Where the data comes from

sumo-api.com

The primary data source. An unofficial but well-maintained REST API mirroring the Japan Sumo Association's official banzuke and bout records.

GET/api/rikishis?limit=1000&skip=N

Paginated full roster - currently 610 active rikishi across all six divisions. The pipeline pages through until the response is empty, then writes data/raw/rikishis.json.

Sample response
{
  "rikishis": [
    {
      "id": 8854,
      "shikonaEn": "Aonishiki",
      "shikonaJp": "安青錦 新大",
      "currentRank": "Ozeki 1 West",
      "heya": "Ajigawa",
      "shusshin": "Ukraine, Vinnytsia Oblast",
      "height": 182,
      "weight": 141,
      "debut": "202307",
      "birthDate": "2004-03-23T00:00:00Z"
    }
    // ... 620 more rikishi
  ],
  "total": 621
}
GET/api/rikishi/<id>/stats

Career W-L by division, yusho and special-prize (sansho) counts. Fetched for Makuuchi sekitori only - reaches back to each rikishi's professional debut.

Sample response
{
  "id": 8854,
  "totalMatches": 177,
  "totalWins": 135,
  "totalLosses": 42,
  "yusho": 4,
  "basho": 16,
  "sansho": {
    "Gino_sho": 3,
    "Kanto_sho": 2,
    "Shukun_sho": 1
  }
}
GET/api/basho/<YYYYMM>

Tournament metadata: dates, status, and yusho winners per division. Fetched for the last 6 bashos (~1 year window).

Sample response
{
  "bashoId": "202507",
  "startDate": "2025-07-13T00:00:00Z",
  "endDate": "2025-07-27T00:00:00Z",
  "yusho": [
    {
      "division": "Makuuchi",
      "rikishiId": 8854,
      "shikonaEn": "Aonishiki"
    }
    // ... 5 more divisions
  ]
}
GET/api/basho/<YYYYMM>/banzuke/Makuuchi

Full 15-day per-bout records for every Makuuchi rikishi in that basho - rank, side, result, opponent, and kimarite for each match day.

Sample response
{
  "bashoId": "202507",
  "division": "Makuuchi",
  "rikishi": [
    {
      "rikishiId": 19,
      "shikonaEn": "Hoshoryu",
      "rank": "Yokozuna 1 East",
      "records": [
        { "day": 1, "result": "win",  "opponentId": 44,   "kimarite": "sotogake" },
        { "day": 2, "result": "loss", "opponentId": 13,   "kimarite": "yorikiri" },
        { "day": 3, "result": "loss", "opponentId": 8854, "kimarite": "watashikomi" }
        // ... 12 more days
      ]
    }
    // ... 41 more rikishi
  ]
}

Pulls last 6 bashos by default (~1 year window). Re-run npm run data daily during a basho to refresh.

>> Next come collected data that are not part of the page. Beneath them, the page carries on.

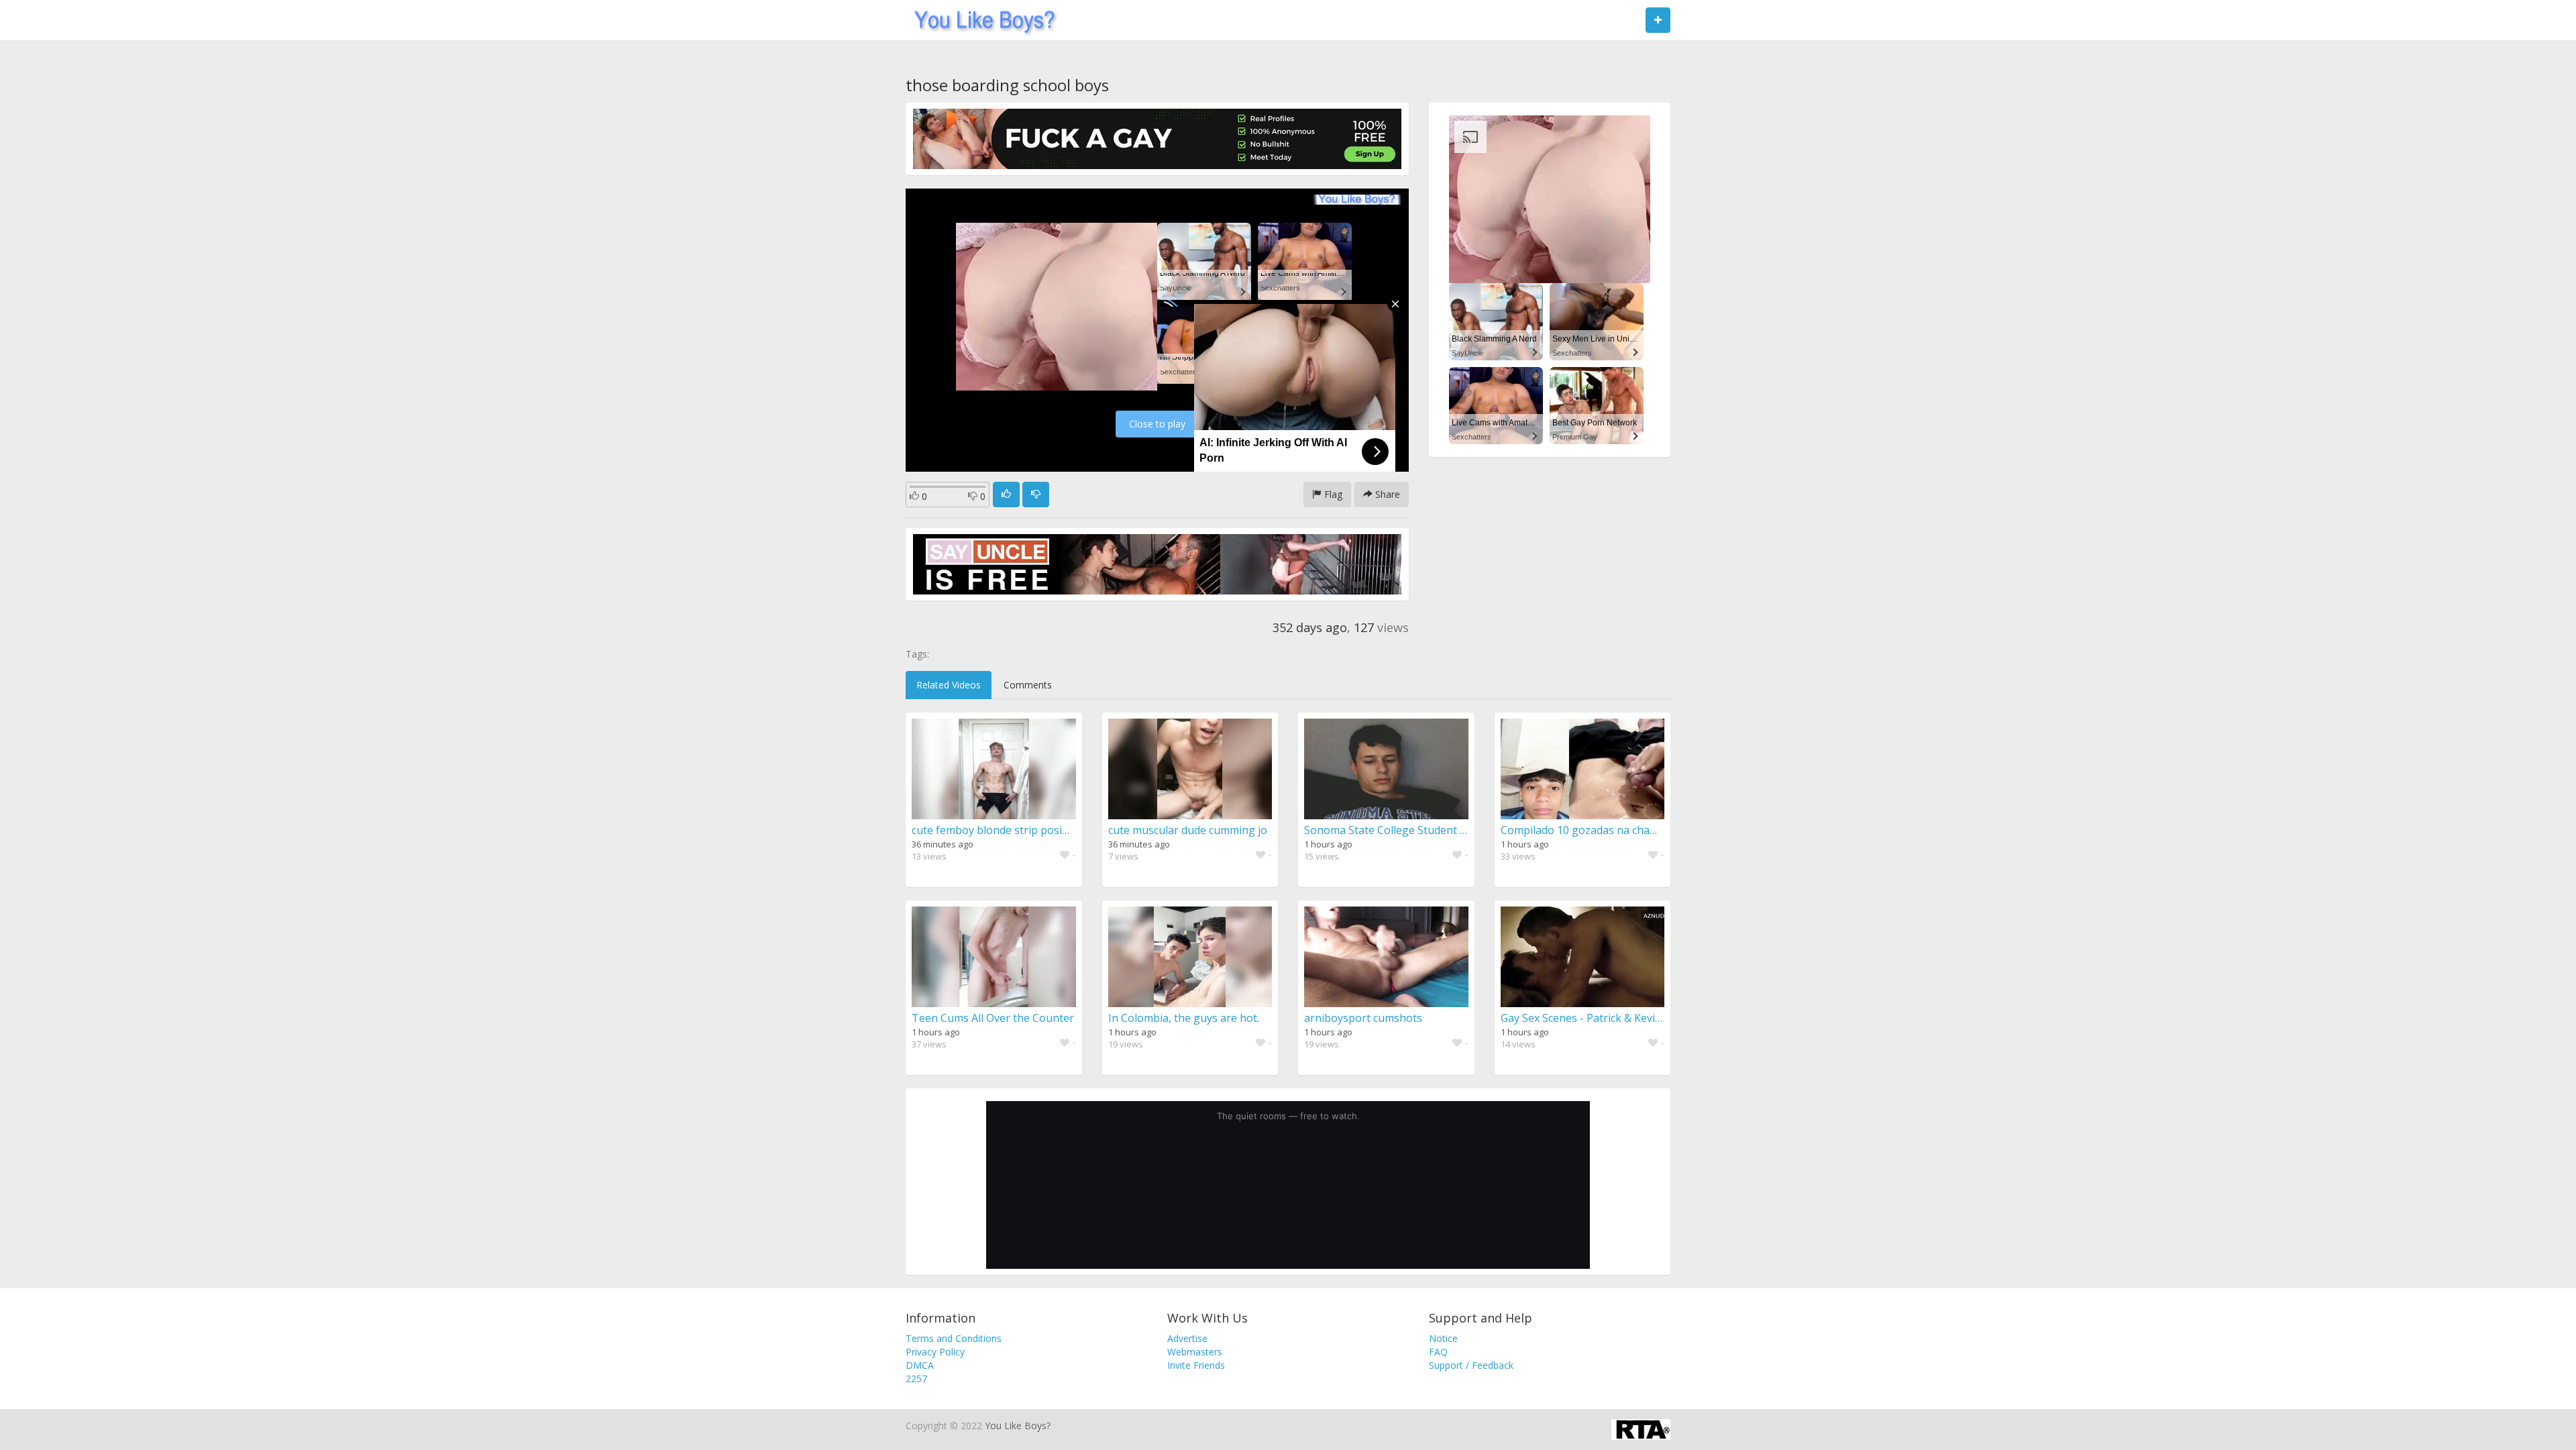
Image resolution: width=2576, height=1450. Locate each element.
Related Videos (948, 684)
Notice (1443, 1338)
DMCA (920, 1365)
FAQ (1438, 1351)
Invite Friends (1196, 1365)
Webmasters (1194, 1351)
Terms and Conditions (954, 1338)
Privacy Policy (935, 1351)
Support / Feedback (1471, 1365)
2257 (916, 1378)
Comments (1028, 684)
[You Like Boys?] (980, 20)
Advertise (1187, 1338)
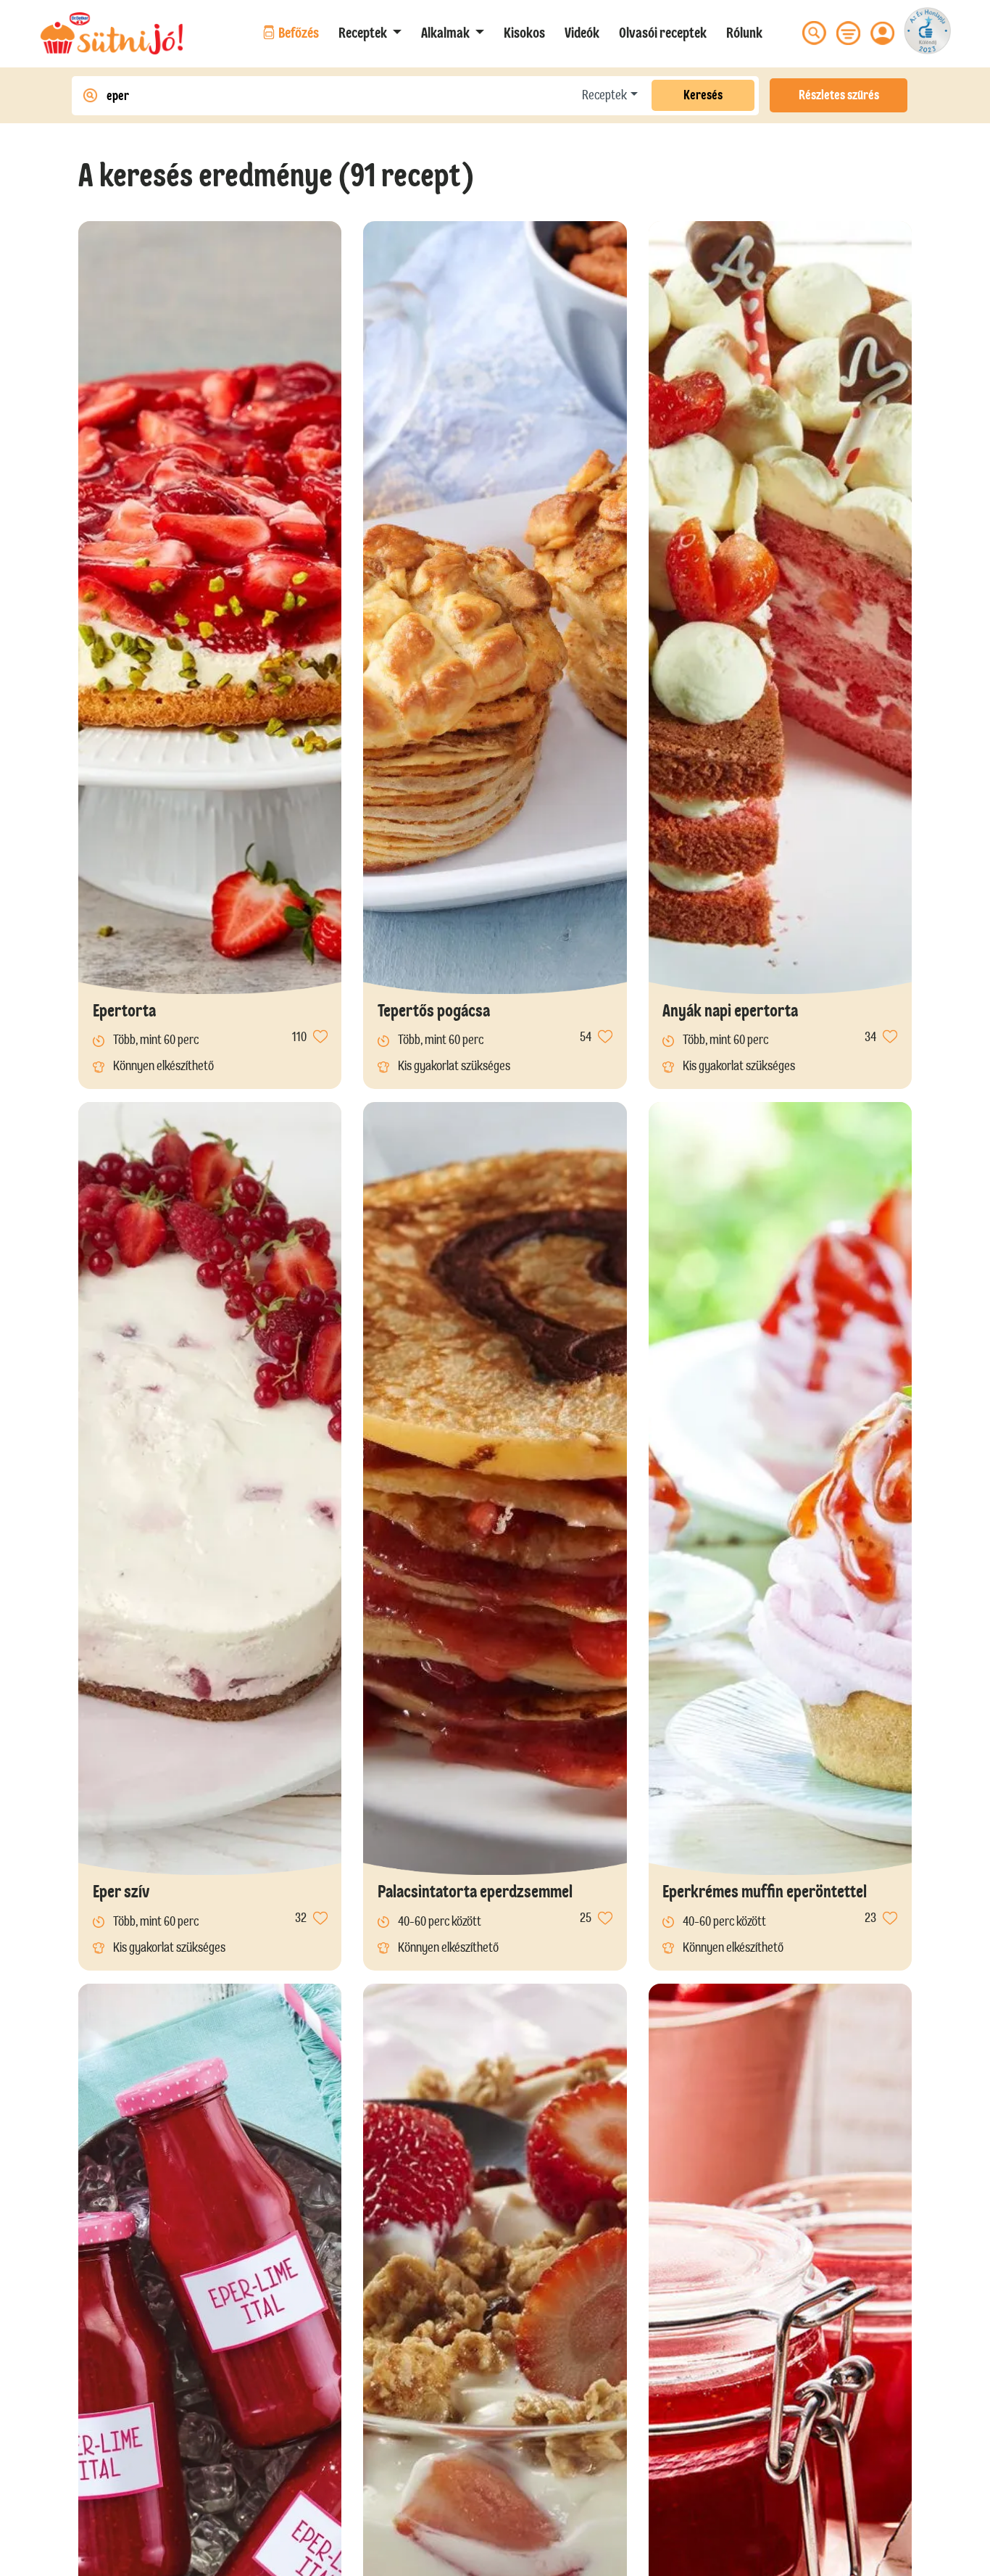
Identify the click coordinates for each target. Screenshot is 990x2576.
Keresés (703, 95)
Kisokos (524, 32)
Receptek (604, 95)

Wikipedia / Wikimedia Commons

Wrestler photos via the Wikipedia REST APIs. Two endpoints are tried in sequence for each rikishi in the union of the active roster (610 wrestlers across all divisions) and the historical Makuuchi corpus (558 wrestlers since 1958) — 1,095 unique lookups in total. Three quality guards keep the search fallback honest: a title gate (the rikishi's shikona must start the matched Wikipedia page title — rejects "Mudoho" → "Taihō Kōki" because Mudoho is Taihō's grandson with no own article), a description filter (rejects list pages, "X stable", manga, fictional characters with "sumo wrestler" descriptions), and cross-ID dedupe (a Wikipedia URL claimed by one rikishi can't be reclaimed by another with a similar shikona).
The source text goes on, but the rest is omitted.